Being a novel tool, the internal consistency of the ATA overall and its individual elements has room for improvement. Overall consistency was good, but individual subscales will require further attention with further evolution of the ATA metric.
While we agree that busy clinicians cannot be expected to write (or dictate or have scribed) lengthy narrative assessments, nor is this desirable if the resulting note is not focused or succinct enough to be useful for subsequent readers, certain elements are important and are currently less well documented and possibly less communicated to the patient.

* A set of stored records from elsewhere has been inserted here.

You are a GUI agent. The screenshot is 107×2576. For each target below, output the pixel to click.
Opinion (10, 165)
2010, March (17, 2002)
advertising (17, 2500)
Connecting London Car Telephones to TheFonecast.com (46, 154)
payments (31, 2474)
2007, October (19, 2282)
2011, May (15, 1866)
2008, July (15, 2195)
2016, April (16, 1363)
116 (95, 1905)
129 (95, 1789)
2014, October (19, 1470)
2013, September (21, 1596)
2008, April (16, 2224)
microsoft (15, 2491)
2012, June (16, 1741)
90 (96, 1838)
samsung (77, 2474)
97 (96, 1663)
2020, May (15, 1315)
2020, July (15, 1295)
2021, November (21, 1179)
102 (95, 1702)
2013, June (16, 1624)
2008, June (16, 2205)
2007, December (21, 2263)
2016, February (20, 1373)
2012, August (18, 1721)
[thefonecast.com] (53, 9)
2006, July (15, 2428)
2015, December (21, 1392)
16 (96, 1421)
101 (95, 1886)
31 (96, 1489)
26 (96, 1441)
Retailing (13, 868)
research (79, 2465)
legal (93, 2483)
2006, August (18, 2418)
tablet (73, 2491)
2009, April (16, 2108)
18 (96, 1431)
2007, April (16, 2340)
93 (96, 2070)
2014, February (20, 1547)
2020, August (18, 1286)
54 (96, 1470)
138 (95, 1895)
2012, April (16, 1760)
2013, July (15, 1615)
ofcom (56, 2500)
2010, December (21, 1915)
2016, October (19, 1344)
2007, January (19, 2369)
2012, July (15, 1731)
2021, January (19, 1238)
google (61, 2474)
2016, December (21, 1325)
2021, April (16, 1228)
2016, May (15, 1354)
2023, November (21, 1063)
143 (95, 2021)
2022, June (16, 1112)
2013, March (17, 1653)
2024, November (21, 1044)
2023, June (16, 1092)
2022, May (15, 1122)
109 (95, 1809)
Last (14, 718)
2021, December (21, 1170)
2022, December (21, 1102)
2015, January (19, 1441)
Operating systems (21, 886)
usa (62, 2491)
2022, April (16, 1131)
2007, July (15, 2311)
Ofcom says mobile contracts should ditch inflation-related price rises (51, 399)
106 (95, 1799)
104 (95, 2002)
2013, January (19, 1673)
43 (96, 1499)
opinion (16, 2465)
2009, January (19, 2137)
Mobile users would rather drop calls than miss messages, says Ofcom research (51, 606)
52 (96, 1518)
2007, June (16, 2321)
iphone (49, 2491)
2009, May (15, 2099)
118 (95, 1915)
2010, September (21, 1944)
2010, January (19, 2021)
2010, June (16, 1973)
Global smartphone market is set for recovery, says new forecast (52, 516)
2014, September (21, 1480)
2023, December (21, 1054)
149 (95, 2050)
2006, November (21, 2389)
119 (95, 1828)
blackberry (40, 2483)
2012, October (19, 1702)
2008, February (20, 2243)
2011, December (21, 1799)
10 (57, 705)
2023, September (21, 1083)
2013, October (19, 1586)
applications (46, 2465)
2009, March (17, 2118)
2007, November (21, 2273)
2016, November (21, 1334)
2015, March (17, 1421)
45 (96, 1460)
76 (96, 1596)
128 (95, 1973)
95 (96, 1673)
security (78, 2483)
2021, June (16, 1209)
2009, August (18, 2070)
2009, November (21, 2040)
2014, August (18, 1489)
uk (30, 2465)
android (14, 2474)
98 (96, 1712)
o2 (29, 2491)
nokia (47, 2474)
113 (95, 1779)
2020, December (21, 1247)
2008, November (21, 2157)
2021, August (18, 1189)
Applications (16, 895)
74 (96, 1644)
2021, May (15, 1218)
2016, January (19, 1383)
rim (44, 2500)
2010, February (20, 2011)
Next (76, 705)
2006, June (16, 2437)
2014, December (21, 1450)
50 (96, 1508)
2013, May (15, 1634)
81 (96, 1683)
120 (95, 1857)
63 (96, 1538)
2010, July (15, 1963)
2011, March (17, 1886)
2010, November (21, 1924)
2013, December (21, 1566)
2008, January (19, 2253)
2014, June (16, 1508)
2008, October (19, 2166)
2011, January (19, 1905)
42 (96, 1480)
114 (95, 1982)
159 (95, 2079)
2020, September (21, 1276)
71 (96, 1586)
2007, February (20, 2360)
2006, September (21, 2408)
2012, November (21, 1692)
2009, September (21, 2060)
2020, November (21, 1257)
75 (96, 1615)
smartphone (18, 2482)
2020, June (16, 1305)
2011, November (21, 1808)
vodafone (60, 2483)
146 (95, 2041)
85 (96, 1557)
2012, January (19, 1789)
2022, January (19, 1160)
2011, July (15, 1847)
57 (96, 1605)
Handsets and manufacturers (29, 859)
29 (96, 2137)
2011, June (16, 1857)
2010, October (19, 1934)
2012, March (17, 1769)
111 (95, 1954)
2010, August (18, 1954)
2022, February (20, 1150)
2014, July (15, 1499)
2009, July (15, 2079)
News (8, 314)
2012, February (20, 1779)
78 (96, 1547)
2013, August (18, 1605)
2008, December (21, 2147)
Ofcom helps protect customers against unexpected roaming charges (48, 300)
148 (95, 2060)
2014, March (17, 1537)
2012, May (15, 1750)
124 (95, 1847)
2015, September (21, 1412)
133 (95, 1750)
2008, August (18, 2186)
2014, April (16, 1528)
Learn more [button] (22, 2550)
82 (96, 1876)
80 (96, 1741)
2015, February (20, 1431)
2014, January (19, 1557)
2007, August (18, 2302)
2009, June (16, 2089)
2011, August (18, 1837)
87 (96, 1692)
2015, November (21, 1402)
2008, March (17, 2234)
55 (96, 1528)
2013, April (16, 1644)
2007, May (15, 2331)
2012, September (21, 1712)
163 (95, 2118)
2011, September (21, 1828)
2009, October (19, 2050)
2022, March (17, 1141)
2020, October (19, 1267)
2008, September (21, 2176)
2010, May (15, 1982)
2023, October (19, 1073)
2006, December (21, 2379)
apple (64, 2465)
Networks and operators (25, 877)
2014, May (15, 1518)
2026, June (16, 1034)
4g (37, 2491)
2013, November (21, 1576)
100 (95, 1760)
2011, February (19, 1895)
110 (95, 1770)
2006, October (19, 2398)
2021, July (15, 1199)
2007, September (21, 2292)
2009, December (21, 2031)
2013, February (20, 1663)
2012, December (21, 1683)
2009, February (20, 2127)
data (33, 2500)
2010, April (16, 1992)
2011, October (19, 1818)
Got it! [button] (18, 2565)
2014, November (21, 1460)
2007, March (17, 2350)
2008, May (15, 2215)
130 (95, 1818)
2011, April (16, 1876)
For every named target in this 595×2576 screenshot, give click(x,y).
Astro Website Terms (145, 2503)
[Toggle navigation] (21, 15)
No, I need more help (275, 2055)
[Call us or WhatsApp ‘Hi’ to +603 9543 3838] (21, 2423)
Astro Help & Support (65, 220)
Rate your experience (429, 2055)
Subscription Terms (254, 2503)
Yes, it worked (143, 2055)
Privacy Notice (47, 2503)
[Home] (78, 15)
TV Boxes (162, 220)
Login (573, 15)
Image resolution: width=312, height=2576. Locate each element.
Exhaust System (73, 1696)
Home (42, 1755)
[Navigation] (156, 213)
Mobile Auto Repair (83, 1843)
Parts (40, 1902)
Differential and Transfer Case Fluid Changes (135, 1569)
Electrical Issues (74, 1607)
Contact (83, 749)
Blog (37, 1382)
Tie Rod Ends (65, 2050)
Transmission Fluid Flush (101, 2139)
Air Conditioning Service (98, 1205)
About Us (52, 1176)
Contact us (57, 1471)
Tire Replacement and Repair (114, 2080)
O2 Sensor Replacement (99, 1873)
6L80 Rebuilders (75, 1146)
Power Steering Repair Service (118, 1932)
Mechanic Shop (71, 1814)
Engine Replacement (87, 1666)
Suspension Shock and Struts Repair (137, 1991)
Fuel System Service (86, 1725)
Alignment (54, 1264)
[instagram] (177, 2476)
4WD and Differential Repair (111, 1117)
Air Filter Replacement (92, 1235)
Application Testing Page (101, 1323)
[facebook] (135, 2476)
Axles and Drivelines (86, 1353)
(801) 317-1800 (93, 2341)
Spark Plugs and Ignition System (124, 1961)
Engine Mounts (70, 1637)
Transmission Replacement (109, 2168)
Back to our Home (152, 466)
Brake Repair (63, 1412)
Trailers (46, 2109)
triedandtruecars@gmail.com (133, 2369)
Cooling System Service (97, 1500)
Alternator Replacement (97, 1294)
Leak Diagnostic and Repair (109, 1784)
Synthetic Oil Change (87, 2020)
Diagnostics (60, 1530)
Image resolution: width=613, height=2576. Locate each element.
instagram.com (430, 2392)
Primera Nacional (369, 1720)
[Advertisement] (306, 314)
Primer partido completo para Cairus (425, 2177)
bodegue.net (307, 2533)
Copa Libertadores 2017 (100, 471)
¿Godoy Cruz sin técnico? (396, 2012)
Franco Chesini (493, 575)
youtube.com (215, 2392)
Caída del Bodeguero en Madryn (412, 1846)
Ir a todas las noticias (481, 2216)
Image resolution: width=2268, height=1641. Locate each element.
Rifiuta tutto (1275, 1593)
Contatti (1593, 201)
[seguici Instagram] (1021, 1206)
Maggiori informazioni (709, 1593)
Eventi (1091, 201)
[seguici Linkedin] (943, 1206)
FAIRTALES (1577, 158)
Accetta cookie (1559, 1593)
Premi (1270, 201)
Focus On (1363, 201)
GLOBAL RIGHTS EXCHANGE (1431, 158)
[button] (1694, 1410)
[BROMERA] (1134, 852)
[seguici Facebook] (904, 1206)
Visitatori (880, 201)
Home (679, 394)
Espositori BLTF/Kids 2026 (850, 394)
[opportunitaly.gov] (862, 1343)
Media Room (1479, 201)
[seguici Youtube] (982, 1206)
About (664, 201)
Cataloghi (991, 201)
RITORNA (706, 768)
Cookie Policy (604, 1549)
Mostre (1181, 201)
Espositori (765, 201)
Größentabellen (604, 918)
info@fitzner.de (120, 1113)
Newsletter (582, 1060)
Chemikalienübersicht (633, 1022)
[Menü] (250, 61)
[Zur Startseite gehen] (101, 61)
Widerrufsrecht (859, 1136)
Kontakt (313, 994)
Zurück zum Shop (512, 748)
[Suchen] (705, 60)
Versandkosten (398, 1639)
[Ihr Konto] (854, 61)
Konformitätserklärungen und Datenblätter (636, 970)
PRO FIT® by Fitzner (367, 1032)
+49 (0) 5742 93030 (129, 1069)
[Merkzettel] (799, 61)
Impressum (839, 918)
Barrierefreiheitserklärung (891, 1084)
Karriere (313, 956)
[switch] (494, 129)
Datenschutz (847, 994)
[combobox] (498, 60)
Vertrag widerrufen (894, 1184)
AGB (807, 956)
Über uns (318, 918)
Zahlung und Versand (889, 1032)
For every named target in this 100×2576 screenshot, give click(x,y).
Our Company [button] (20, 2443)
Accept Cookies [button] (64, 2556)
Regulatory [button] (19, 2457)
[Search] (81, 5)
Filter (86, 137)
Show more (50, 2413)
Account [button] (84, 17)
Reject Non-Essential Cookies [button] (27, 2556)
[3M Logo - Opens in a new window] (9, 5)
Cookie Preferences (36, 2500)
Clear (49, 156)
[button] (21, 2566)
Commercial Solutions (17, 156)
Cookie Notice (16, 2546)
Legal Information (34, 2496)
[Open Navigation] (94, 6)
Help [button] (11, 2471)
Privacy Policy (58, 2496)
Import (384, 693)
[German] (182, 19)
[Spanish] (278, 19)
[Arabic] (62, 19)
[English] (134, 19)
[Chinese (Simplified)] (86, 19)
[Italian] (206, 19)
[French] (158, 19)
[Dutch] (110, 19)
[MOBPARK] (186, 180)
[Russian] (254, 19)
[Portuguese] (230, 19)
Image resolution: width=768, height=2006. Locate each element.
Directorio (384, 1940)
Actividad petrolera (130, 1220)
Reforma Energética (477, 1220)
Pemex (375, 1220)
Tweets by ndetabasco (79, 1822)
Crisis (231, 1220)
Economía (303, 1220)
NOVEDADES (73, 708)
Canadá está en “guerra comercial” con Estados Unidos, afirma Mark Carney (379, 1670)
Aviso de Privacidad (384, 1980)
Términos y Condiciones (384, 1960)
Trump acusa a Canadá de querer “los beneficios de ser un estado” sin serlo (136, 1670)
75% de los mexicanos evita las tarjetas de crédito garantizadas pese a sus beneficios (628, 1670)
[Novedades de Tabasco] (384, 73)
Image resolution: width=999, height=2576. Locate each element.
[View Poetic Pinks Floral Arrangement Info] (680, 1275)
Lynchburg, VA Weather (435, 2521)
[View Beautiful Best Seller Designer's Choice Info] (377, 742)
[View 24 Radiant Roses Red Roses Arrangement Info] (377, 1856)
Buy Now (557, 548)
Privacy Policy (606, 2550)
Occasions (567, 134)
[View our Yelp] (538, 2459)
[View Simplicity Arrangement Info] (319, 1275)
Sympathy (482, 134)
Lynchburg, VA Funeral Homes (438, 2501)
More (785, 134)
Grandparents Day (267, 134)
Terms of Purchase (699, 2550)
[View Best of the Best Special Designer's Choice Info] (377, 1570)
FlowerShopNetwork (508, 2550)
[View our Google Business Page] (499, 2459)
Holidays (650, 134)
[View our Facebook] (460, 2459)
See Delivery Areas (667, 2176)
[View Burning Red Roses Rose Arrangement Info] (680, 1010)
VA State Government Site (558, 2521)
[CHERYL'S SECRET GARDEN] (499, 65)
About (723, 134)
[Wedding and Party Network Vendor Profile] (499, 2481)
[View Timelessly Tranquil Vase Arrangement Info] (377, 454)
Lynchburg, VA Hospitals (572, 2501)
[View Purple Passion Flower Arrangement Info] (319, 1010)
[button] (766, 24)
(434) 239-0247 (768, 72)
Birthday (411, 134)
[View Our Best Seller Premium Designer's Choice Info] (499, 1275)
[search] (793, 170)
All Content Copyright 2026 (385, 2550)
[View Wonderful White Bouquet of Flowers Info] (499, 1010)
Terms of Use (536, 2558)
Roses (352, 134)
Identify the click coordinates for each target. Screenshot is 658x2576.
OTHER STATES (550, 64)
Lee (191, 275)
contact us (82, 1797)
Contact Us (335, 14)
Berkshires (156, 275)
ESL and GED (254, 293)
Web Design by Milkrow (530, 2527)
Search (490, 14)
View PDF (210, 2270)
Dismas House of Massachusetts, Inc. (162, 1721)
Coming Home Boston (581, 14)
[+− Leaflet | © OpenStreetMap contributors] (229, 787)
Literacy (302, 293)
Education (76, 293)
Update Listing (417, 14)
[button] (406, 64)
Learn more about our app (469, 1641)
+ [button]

To the extent that templated check boxes have displaced more meaningful narratives, electronic clinical documentation has not fulfilled a role in improving clinicians’ notes. It is difficult to defend a diagnostic assessment that does not at least give a meaningful picture of what is going on with the patient including some recognition of uncertainties and probabilities in primary care diagnoses. Thus, some comment on the likely diagnosis and its degree of certainty as well as consideration of other alternatives would seem to be a reasonable expectation. It would also be helpful to have a sense of the clinician’s assessment of factors (exposures, etiology, psychosocial) that may be contributing to or impacted by the medical diagnosis the clinician is communicating to the patient—something we found lacking in the majority of notes. Finally, although they rarely were present in the notes we reviewed, consideration of red flags, alternative don’t miss diagnoses, and various pitfalls (e.g., limitations of diagnostic test results) could sharpen clinicians’ thinking and enhance the quality of their notes, as well provide medical legal support in defending rare but inevitable instances of missed or delayed diagnoses.
Some items, perhaps, stand in conflict with others (i.e., a more succinct note could conflict with producing a more comprehensive note). However, depending on how this metric is used, we can envision it could be helpful for providing a framework for better notes and feedback to a clinician for both the strengths and weaknesses of their own notes. While there are numerous ways notes have been tied to billing and coding, expectations could be changed to allow more emphasis on diagnostic reasoning that would better support the clinical care of the patient. What ultimately defines a good note? Ideally, determining this will need to be tied to various outcomes (patients’ health, satisfaction with their care and notes, usability, and usefulness for other clinicians).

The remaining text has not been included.